TEXTO DE LEITURA:
━━━━━━━━━━

Da pele para o sangue

 

Pouco mais de duas semanas após o anúncio da obtenção de células-tronco por meio da reprogramação de células adultas da pele humana – técnica que dispensa o uso de embriões –, mais um passo foi dado rumo ao emprego dessas células para o tratamento de doenças. Uma equipe norte-americana revela a aplicação bem-sucedida de fibroblastos reprogramados de camundongos com anemia falciforme para gerar células sangüíneas saudáveis nos animais.

A eficácia da técnica para fazer com que células adultas da pele sejam capazes de se diferenciar em vários tecidos já havia sido demonstrada em roedores em julho de 2006 por um dos grupos que conseguiram recentemente reproduzir o feito com células humanas . Os fibroblastos são reprogramados pela introdução de combinações de quatro genes específicos, que levam as células a um estado semelhante ao de células-tronco embrionárias. Mas até agora não havia relatos do uso dessas células-tronco induzidas – como são chamadas – com fins terapêuticos.

A primeira aplicação bem sucedida desse tipo foi apresentada ao público esta semana, em artigo publicado na revista Science . No estudo, os pesquisadores produziram células-tronco induzidas a partir de células da pele do rabo de camundongos modificados geneticamente para apresentar uma versão de anemia falciforme semelhante à que ocorre em humanos. Em seguida, o gene associado à doença foi substituído por uma versão saudável.

Em outra etapa, o grupo verificou que as células induzidas reparadas geneticamente poderiam se diferenciar in vitro em células-tronco hematopoiéticas (capazes de produzir vários tipos de células sangüíneas e imunes). Essas células foram, então, transplantadas para três camundongos doadores e começaram a gerar células sangüíneas saudáveis, revertendo os sintomas da anemia falciforme.

À esquerda, células do sangue de camundongo com anemia falciforme (as setas mostram as hemácias em forma de foice características da doença, que prejudicam o transporte de gases). À direita, células sangüíneas de camundongo oito semanas após o transplante de células-tronco hematopoiéticas derivadas de fibroblastos reprogramados. (Crédito: Science )

Promessas renovadas
Segundo os cientistas, a correção da anemia falciforme descrita nos experimentos indica que o uso terapêutico de células-tronco induzidas reaviva muitas das promessas feitas anteriormente pela clonagem terapêutica. Entre elas, está a oportunidade de reparar defeitos genéticos por meio da troca de fragmentos de DNA e diferenciar repetidamente as células-tronco induzidas no tipo celular desejado para suprir terapias continuadas.

Outro benefício é que não é necessário administrar drogas para prevenir a rejeição de células incompatíveis. “As células transplantadas são geneticamente idênticas às do paciente; de fato, elas são células do paciente”, reforça o pesquisador e co-autor do artigo Tim M. Townes, da Universidade do Alabama em Birmingham (EUA), em entrevista à CH On-line .

━━━━━━━━━━

ITENS FORNECIDOS:
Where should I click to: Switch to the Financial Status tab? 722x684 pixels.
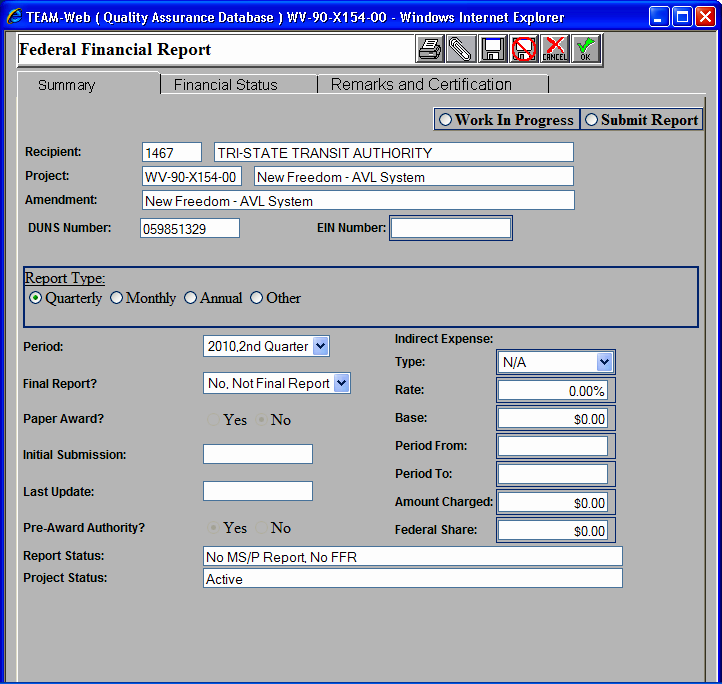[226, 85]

━━━━━━━━━━

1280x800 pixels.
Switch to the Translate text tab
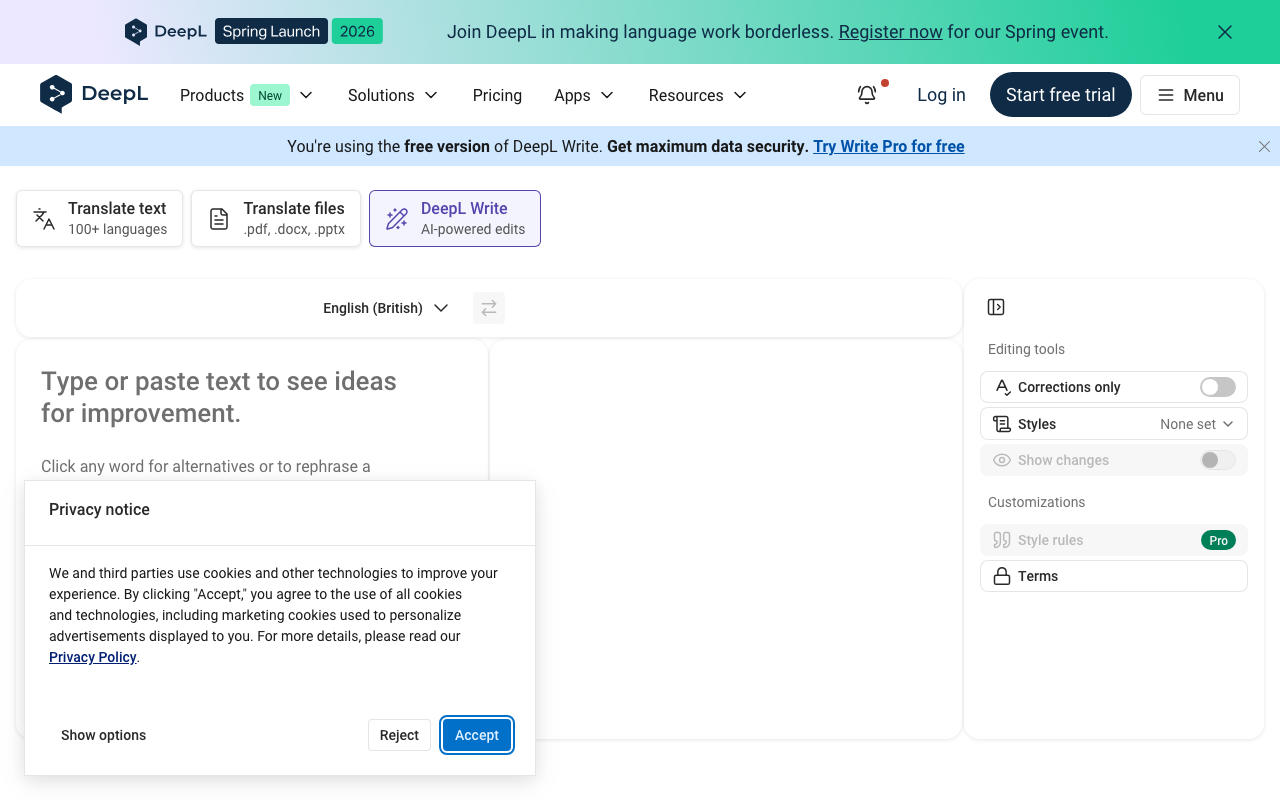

━━━━━━━━━━

DESCRIÇÃO DA TAREFA: Enumere os benefícios do uso terapêutico de células-tronco induzidas mencionados na seção "Promessas renovadas" do texto de leitura. Os itens apresentados constituem material à parte, independente do texto de leitura.

RESOLUÇÃO DO EXERCÍCIO:
- A oportunidade de reparar defeitos genéticos por meio da troca de fragmentos de DNA.
- A possibilidade de diferenciar repetidamente as células-tronco induzidas no tipo celular desejado para suprir terapias continuadas.
- A dispensa da administração de drogas para prevenir a rejeição de células incompatíveis.